Бывший солдат некоторое время хорошо зарабатывал, но затем начал пить. Был изгнан из позолоченных богатых терм с глубокими бассейнами и скоро оказался в бане-лутре для простолюдинов с бассейнами по колено. Там если и платили за массаж, то не больше пары медных оболов. Деньги пропивались на месте. Смерть быстро нашла обессилевшего от горя слепого пьяницу.
– Мне жаль, Иннокентий, – пробормотал римлянин короткую фразу, служившую у него чем-то вроде отходной молитвы. – Ну а сам-то ты как здесь оказался?
Иннокентий, закончив массаж, обдал трибуна теплой водой.
– Все просто. После смерти отца я решил не испытывать судьбу, хоть в корпорации уже прошел курс обучения и мог претендовать на место банщика. Нанялся на купеческую корбиту, уплыл подальше от войны и вина, сначала к фризам, затем в Гётоланд, земли гётов. Уходили из Константинополя с дорогими тканями, приправами, сладким вином, возвращались назад с пушниной и добрым железом. Ну а сейчас, командир, тебе самое время окунуться в прохладную воду Гипаниса, а затем, хорошо укрывшись, крепко поспать.
– Я так и сделаю, – пообещал трибун. – Благодарю за массаж. Только вот что пришло мне в голову. Наверняка ты немного знаком с медициной. Почему не вызвался помочь раненому Аммонию, когда я спросил о лекаре?
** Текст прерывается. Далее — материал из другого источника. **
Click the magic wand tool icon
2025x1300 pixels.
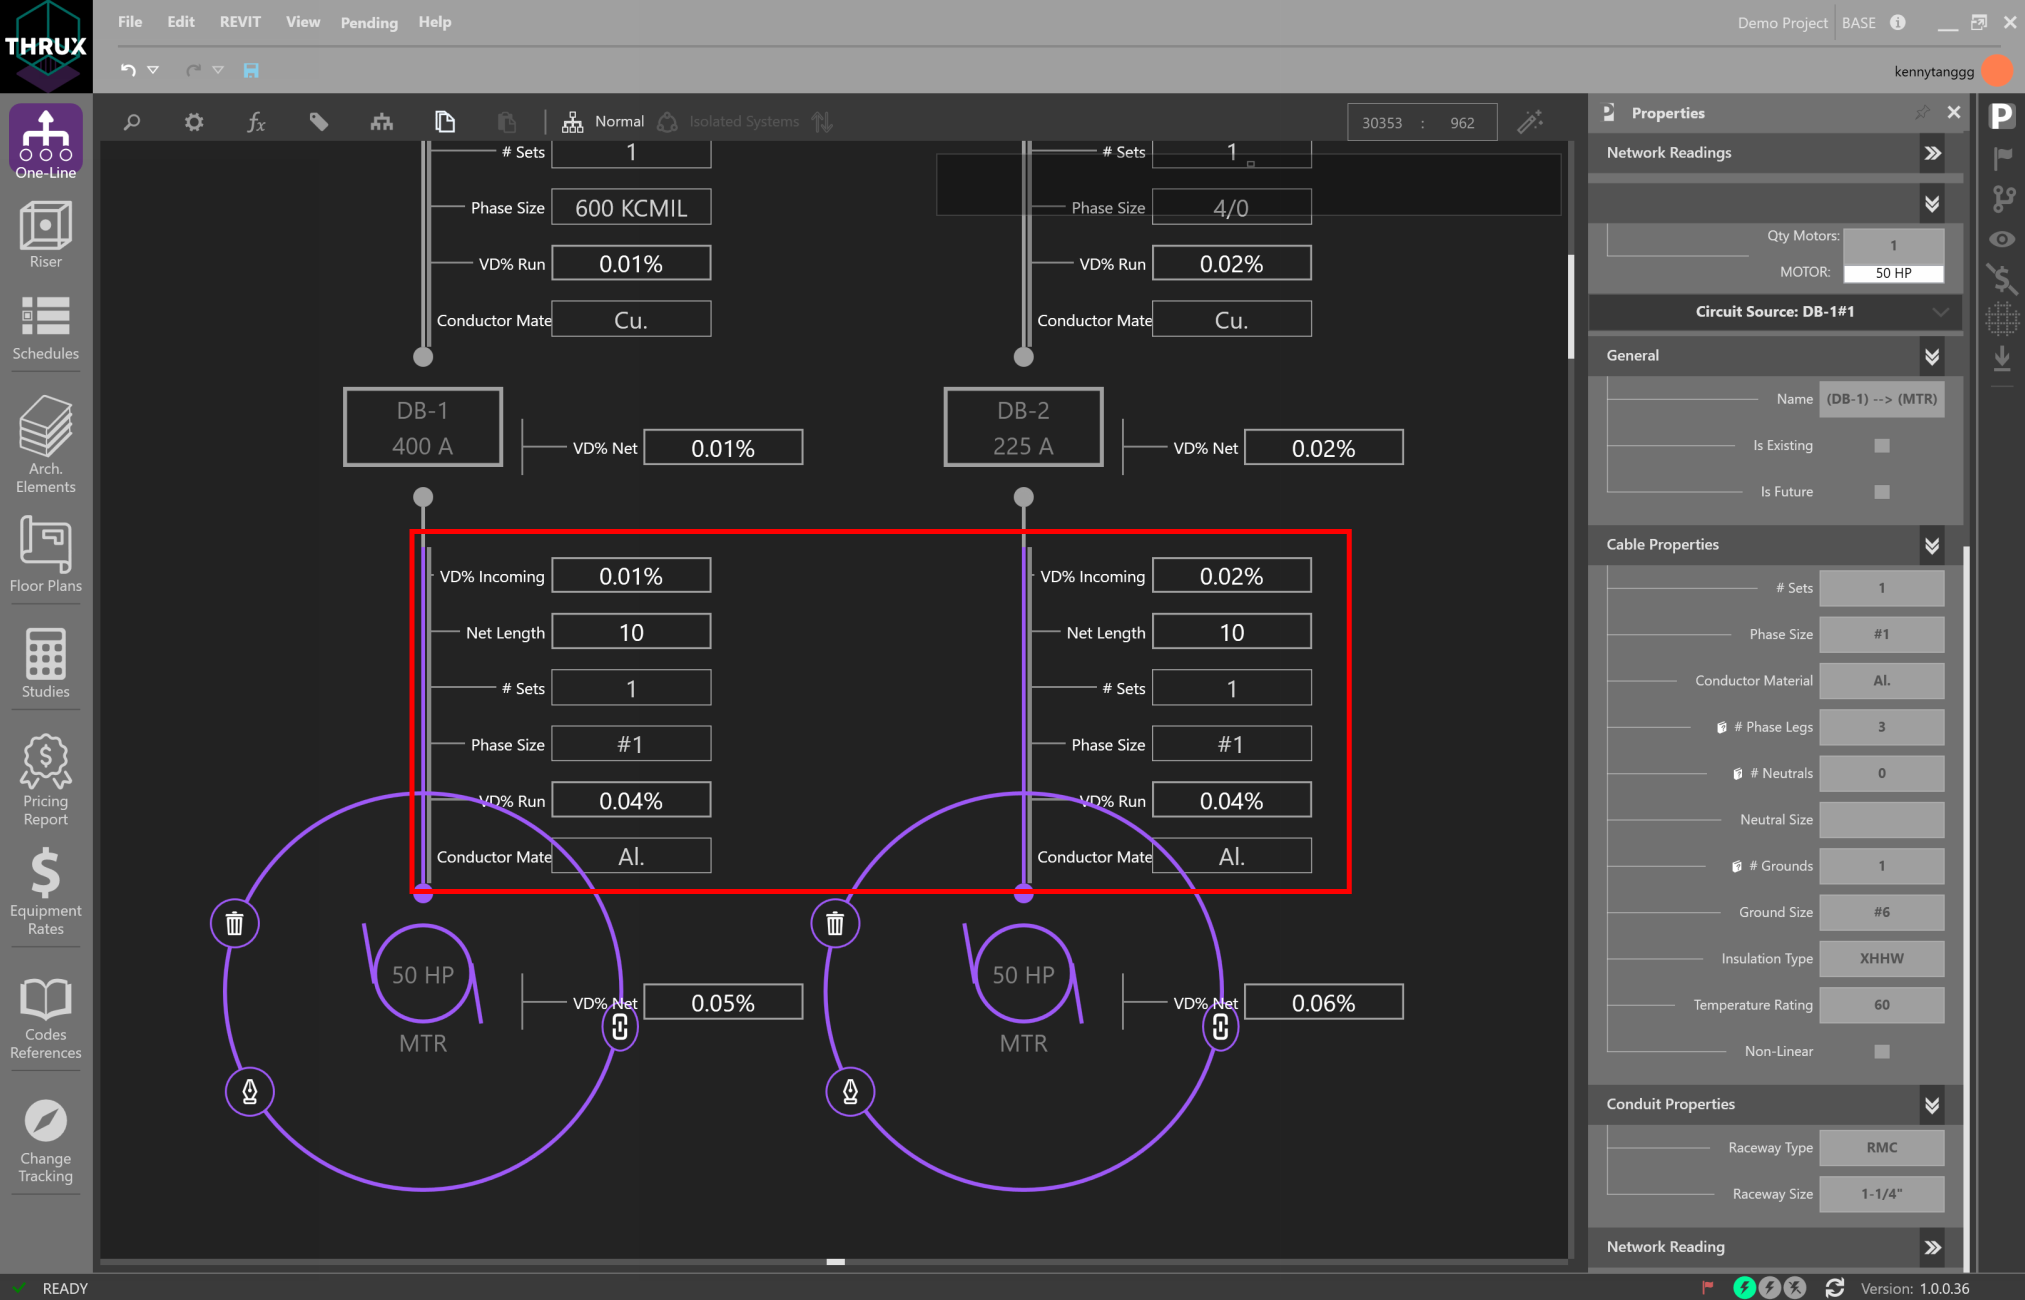(x=1530, y=122)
– В порту поговаривали, что египтянин торговал не только с союзниками Империи. Его корбиту видели в дельте Ефрата, у персов, – прозвучал из темноты хриплый голос сына римского солдата, чей отец был ослеплен персами на развалинах Амиды.
Константин Германик направился было к реке, но, осторожно попробовав воду пальцем ноги, решил не рисковать после бани. Зато на мелководье вдоволь порезвился его четвероногий друг. Когда он вышел наконец к хозяину, милостиво позволил вытереть себя большим куском сухой холстины. Терпеливо дождавшись конца процедуры, сам отряхнулся так, что забрызгал последнюю чистую тунику трибуна, которую тот надел после импровизированной бани.
Трибун опешил. От любимого пса он такого подвоха не ждал.